En 1931, les annonces du Cercle de la librairie intitulées Livres d’étrennes et publications périodiques indiquent la parution chez Henri Jonquières « Des premiers albums en photographie pour les enfants » [10] (fig. 4). La mention suivante complète l’annonce : « Nous avons des éditions en quatre langues, souscrites à l’étranger c’est donc le grand succès de l’année comme livres d’étrennes pour les enfants, par la conception et la présentation nouvelles qui sortent des sentiers battus » [11]. Henri Jonquières prend conscience des innovations qu’il apporte au domaine et du succès probable des deux premiers albums, Regarde ! « Mes photos » et Alphabet réalisés avec Emmanuel Sougez. L’avenir est moins prometteur qu’il semble le croire à ce moment, car faute de moyen et peut-être de succès, la collection est coupée dans son élan par la récession économique [12]. Et, si Regarde ! « Mes photos » est effectivement publié par Henri Jonquières, la maquette d’Alphabet sera reprise et imprimée en 1932 par Antoine Roche, un confrère [13] (fig. 5) dans le respect des choix établis par son prédécesseur mais moyennant quelques modifications. Ce dernier ajoute sur la couverture le nom de l’auteur, Sougez,ce qu’Henri Jonquières n’avait pas indiqué ni pour Regarde ! « Mes photos », ni pour Alphabet. Cette mention, voire cet acte commercial, valorise l’auteur de l’ouvrage tout comme les choix d’Antoine Roche. Pour Henri Jonquières, Emmanuel Sougez reste, à l’instar d’Oberlé et de Dignimont avec lesquels il travaille, un illustrateur qui met en images ses premiers albums photographiques, tandis qu’Antoine Roche le considère comme un auteur par l’indication suivante : « L’Alphabet Photographique de Sougez » [14]. Alors l’album d’illustrations photographiques d’Henri Jonquières devient chez Antoine Roche un livre d’artiste, un livre de photographe.

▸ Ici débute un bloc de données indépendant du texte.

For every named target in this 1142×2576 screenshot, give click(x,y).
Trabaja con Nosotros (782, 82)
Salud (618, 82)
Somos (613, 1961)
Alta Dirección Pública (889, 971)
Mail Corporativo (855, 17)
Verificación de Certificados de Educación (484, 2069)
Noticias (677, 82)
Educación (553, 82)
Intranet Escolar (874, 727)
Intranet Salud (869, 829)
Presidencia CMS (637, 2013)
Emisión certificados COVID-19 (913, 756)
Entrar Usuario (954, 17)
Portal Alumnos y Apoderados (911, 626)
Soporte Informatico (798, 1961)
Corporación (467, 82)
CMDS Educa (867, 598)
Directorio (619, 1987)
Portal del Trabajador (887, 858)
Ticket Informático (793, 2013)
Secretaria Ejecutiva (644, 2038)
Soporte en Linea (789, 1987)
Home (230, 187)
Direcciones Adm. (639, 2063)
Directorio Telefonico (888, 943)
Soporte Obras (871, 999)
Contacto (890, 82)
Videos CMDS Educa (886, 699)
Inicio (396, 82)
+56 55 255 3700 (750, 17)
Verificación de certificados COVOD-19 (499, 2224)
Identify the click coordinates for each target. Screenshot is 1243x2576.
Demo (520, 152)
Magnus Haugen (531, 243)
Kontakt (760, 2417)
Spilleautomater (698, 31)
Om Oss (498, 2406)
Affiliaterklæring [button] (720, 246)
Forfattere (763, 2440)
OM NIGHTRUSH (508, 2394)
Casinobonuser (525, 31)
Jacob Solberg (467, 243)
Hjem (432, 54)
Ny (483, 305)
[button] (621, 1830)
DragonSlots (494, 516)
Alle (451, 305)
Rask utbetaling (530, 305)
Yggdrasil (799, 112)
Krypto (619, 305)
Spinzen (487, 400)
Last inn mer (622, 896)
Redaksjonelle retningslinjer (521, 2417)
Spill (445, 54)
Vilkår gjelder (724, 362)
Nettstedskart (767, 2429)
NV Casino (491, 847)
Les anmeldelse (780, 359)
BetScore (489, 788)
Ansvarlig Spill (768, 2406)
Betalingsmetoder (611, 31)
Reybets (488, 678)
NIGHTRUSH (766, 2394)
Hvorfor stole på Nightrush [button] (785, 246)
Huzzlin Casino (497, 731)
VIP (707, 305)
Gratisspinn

[1] Fr. Thibaudeau, Manuel français de typographie moderne, faisant suite à la Lettre d’imprimerie, Paris, Bureau de l’Edition, 1924. « Je puis vous commenter que je conserve comme un trésor l’une des “bibles” de mon père. Voici la référence exacte de ce qu’il appelait “le Thibaudeau” : Fr. Thibaudeau, La lettre d’Imprimerie et 12 Notices sur les Arts du Livre. Préface de Georges Lecomte, Paris, Bureau de l’Edition, 1921 » (courriel inédit de Marie-Loup Sougez du 23 et 24 avril 2008).
[2] Fr. Thibaudeau (1860-1925) est le premier typographe français à concevoir un système rationnel de classement des caractères.
[3] L. Moholy-Nagy, Peinture Photographie Film et autres écrits sur la photographie, Paris, Gallimard, « Folio Essai », 2007. Première édition L. Moholy-Nagy, Malerei, Fotografie, Film, Munich, (Bauhausbücher 8), A. Langen, 1925. Première édition française, L. Moholy-Nagy, (préface de D. Baqué), Peinture Photographie Film et autres écrits sur la photographie, Nîmes, Jacqueline Chambon, 1993.
[4] O. Lugon, « Nouvelle Objectivité, nouvelle pédagogie. A propos de “Aenne Biermann. 60 Fotos” 1930 », dans Etudes photographiques, n°19, décembre 2006, p. 29.
[5] F. Denoyelle, S. Lemoine (dir.), Figures parfaites Hommage à Emmanuel Sougez, Paris, RMN, 2001.
[6] Dans « Actualité Graphique », Arts et Métiers graphiques, n°33, janvier 1933, p. 48.
[7] H. Jonquières, « De 1921 à 1964. Du livre encore du livre toujours du livre, Henri Jonquières éditeur typographe », Cahiers d’Estienne, n°30, 12 juin 1964.
[8] P. Mac-Orlan, B. Abbott, Eugène Atget photographe de Paris, Paris, Editions Henri Jonquières, 1930.
[9] E. Sougez, Regarde ! « Mes photos », Paris, Editions Henri Jonquières, 1931.
[10] Livres d’étrennes et publications périodiques, Paris, Cercle de la Librairie, 6 novembre 1931, pp. 298-299.
[11] Ibid., pp. 298-299.
[12] « Emmanuel Sougez projeta un autre livre pour enfants (qu’il ne réalisa jamais) qui aurait consisté en un conte se déroulant dans un univers de cocottes en papier » (Marie-Loup Sougez, « Alphabet d’Emmanuel Sougez, La photographie dans les livres pour enfants », La Revue des livres pour enfants, n°168-169, avril 1996, p. 73).
[13] « Je sais seulement qu’en parlant beaucoup plus tard avec mon père, il me commentait qu’Antoine Roche était mort peu après la parution du livre [Alphabet]. Il le citait comme un dilettante fortuné, très cultivé, opiomane et homosexuel » (courriel inédit de Marie-Loup Sougez du 25 juin 2007).
[14] Livres d’étrennes et publications périodiques, Op. cit., p. 308.